Auf dem Weg zur Vaporetto-Station vermeiden wir es, zwischen den beiden Marmorsäulen hindurch zu gehen, weil wir gelesen hatten, dass die Venezianer glauben, dass das Unglück bringt, denn hier waren während der großen Zeit die zum Tode Verurteilten hingerichtet wurden, wenn der Rat der Zehn es nicht vorgezogen hatte, sie, um kein großes Aufsehen zu erregen, klammheimlich im „Canale Orfane“, dem „Kanal der Waisen“ irgendwo zwischen der Guidecca und dem Lido ertränken zu lassen. Auf der einen Säule der allgegenwärtige geflügelte Löwe, auf der anderen der Heilige Theodor, der mit einem Krokodil kämpft und einstmals der Schutzpatron der Stadt war. Als Venedig immer reicher und mächtiger wurde, musste einer her, der mehr hermachte als der poplige Theodor. So kam es, dass ein Sonderkommando der venezianischen Marine im Jahre 828 den angeblichen Leichnam des Evangelisten Markus aus dem ägyptischen Alexandria raubte und, unter einer Ladung Schweinefleisch verborgen, nach Venedig schmuggelte. Dort wird bis heute jedes einzelne Knöchelchen als Reliquie verehrt. Ins Bild passt, dass beide Säulen im frühen 12. Jahrhundert in Syrien geklaut wurden.

Über die Mole geht ein leichter Abendwind, und es tut gut, aus dem engen Halbdunkel der Calli und Kanäle herauszutreten und auf das Licht und die Weite der Lagune zu blicken. Die Promenade, entlang den Giardini ex Reali, einer kleinen Parkanlage, ist sehr belebt vom feierabendlichen Fußgängerverkehr. Auf der Terrasse einer schlichten, weißen Villa stehen eng aneinander gequetscht Damen und Herren in Abendgarderobe, halten sich an Sektgläsern fest und machen Konversation. Am Giebel des Gebäudes lesen wir den Schriftzug aus pinkfarbenen Leuchtbuchstaben: „Cipriani“. Erst denken wir an ein Hotel, doch dann dämmert es, wir gehen gerade an „Harry’s Bar“ vorbei, wo Hemingway über die Entenjagd auf Torcello schwadroniert und aristokratische Rot-Kreuz-Schwestern poussiert hatte. So wie es für manche Leute ein absolutes Muss ist, in Harry’s Bar gesehen worden zu sein, so bereitet es uns eine besondere Genugtuung mitteilen zu dürfen, dass wir nicht in Harry’s Bar, nicht in der Basilika und auch nicht im Dogenpalast gewesen sind…

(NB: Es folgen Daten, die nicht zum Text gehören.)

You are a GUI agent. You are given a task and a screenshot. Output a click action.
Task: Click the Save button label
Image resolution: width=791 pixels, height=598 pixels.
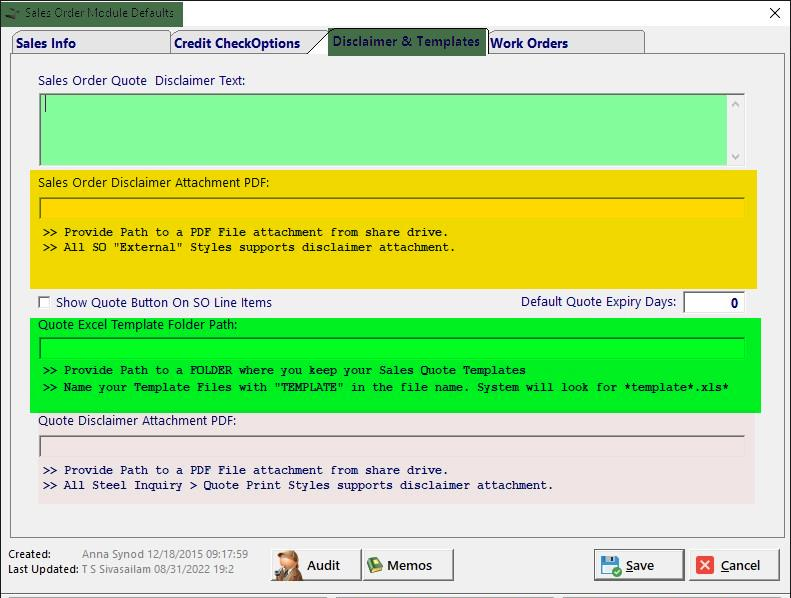coord(640,566)

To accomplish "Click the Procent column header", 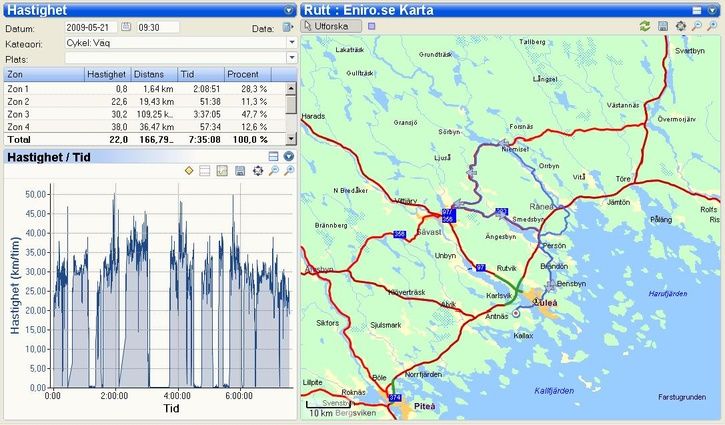I will pyautogui.click(x=243, y=74).
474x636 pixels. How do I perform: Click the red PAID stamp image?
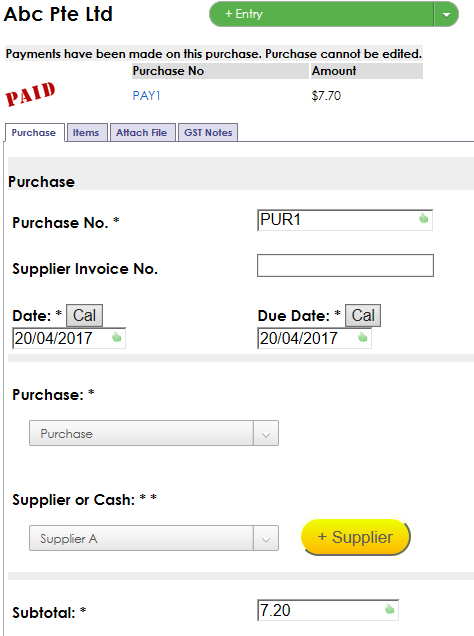click(30, 94)
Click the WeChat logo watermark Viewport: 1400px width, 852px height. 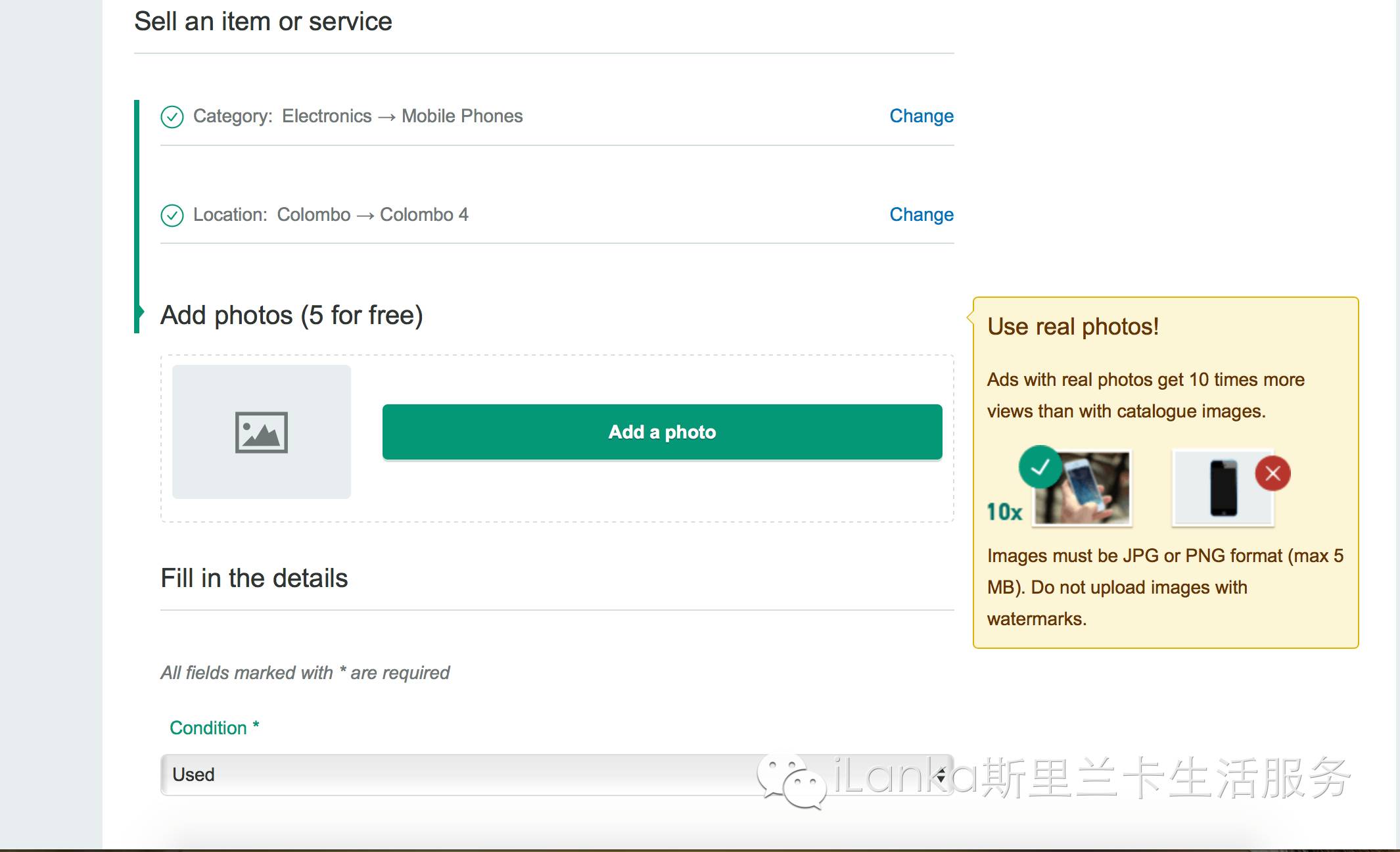[791, 780]
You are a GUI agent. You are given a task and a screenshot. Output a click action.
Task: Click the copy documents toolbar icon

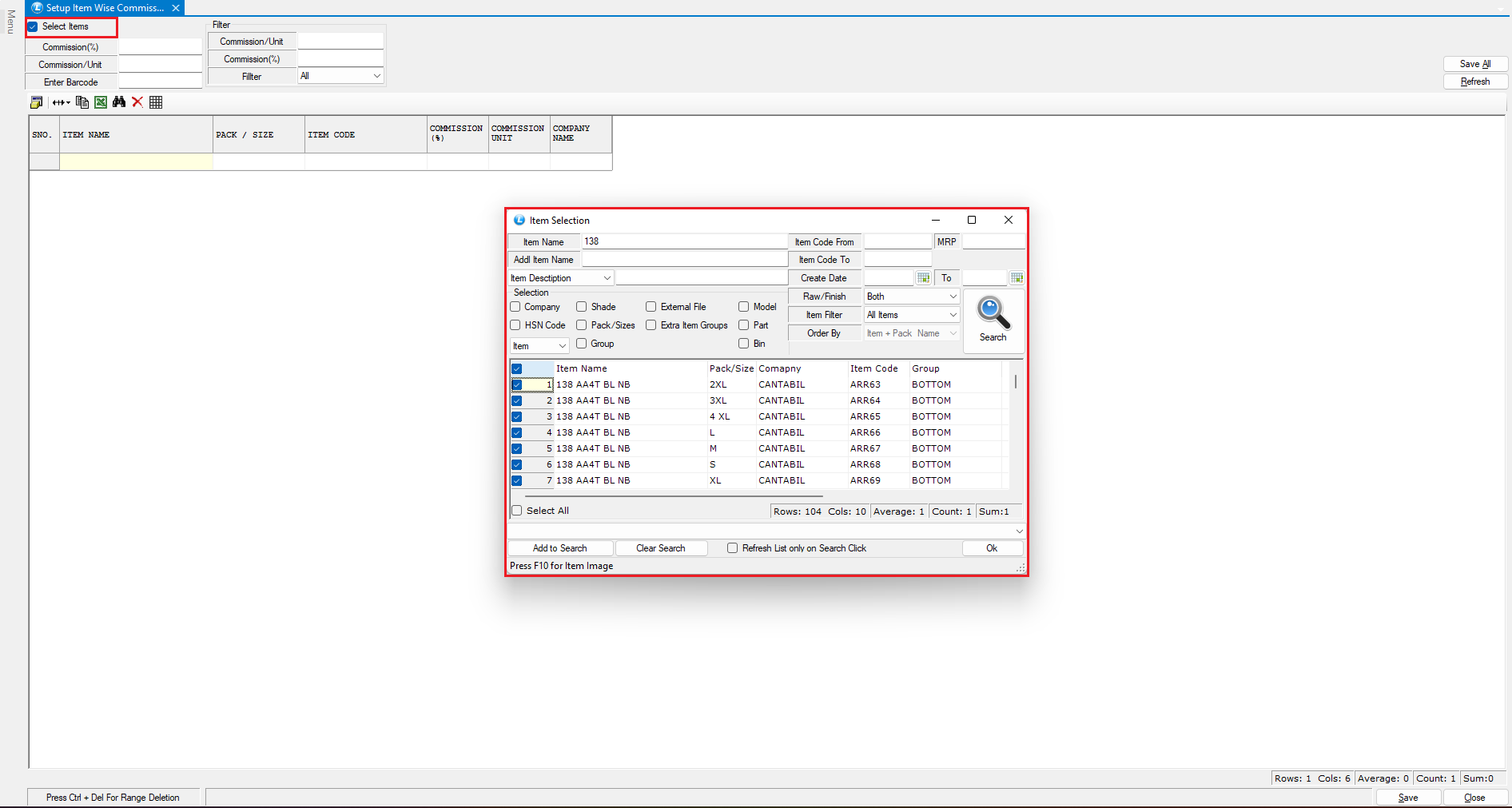(x=82, y=102)
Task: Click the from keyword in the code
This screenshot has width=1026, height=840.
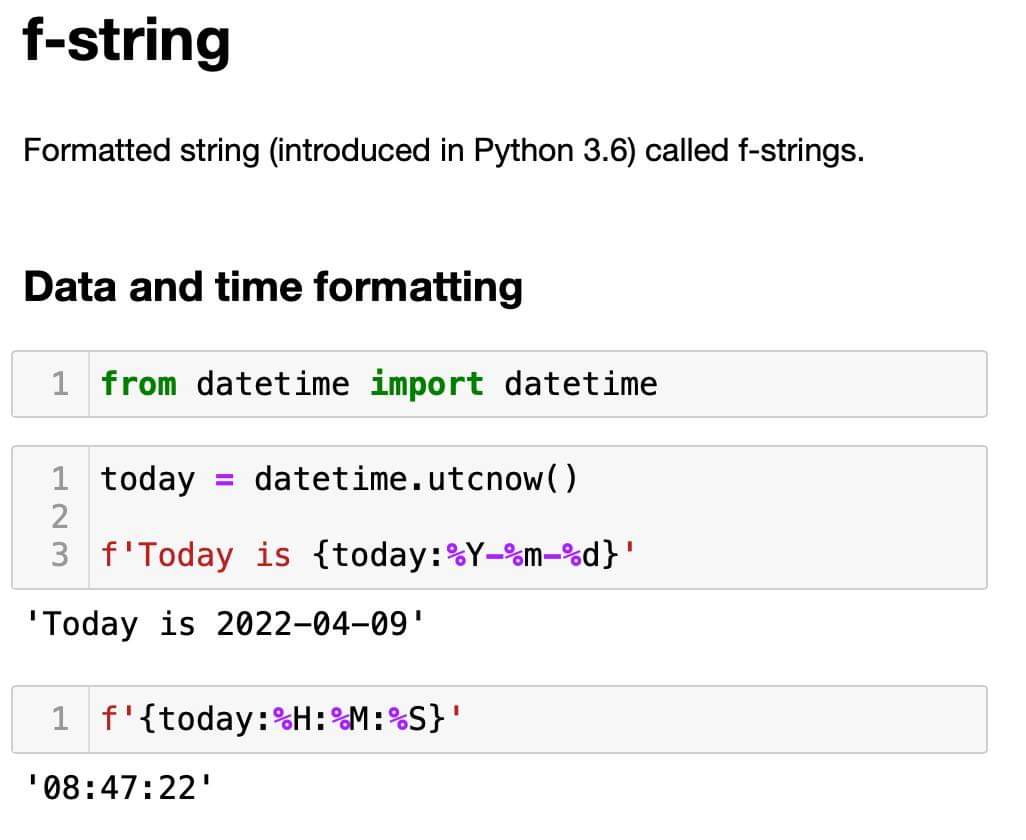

Der Vaporetto zur Piazzale Roma ist ziemlich voll. Das einzige, was wir heute vom Canal Grande sehen, ist ein Mann, der in einem Traghetto steht und Zeitung liest! (Traghetto heißen die Gondeln, die an zwei oder drei Stellen am Canal Grande einen preiswerten Fährdienst von Ufer zu Ufer versehen). Da wir keinen Entwerter gesehen hatten, zeigen wir unsere Tickets der jungen Frau, die dafür sorgt, dass das Ein- und Aussteigen der Passagiere sowie das An- und Ablegen des Bootes reibungslos vonstatten geht. Sie schreibt mit Kugelschreiber Datum und Uhrzeit auf die Tickets, und die Sache ist erledigt. Der Vaporetto braucht eine Dreiviertelstunde bis zur Piazzale Roma. Dort erwischen wir gerade noch den Bus um 20 Uhr 25 und sind gegen neun in der Villa Gasparini.

RR: Zwischen Dolo und Mira sehen wir vom Bus aus etliche verwitterte, mit Moos überzogene Skulpturen am Rande einer Wiese oder eines Feldes stehen, die letzten Zeugen von der Größe der Anwesen vor 250 Jahren.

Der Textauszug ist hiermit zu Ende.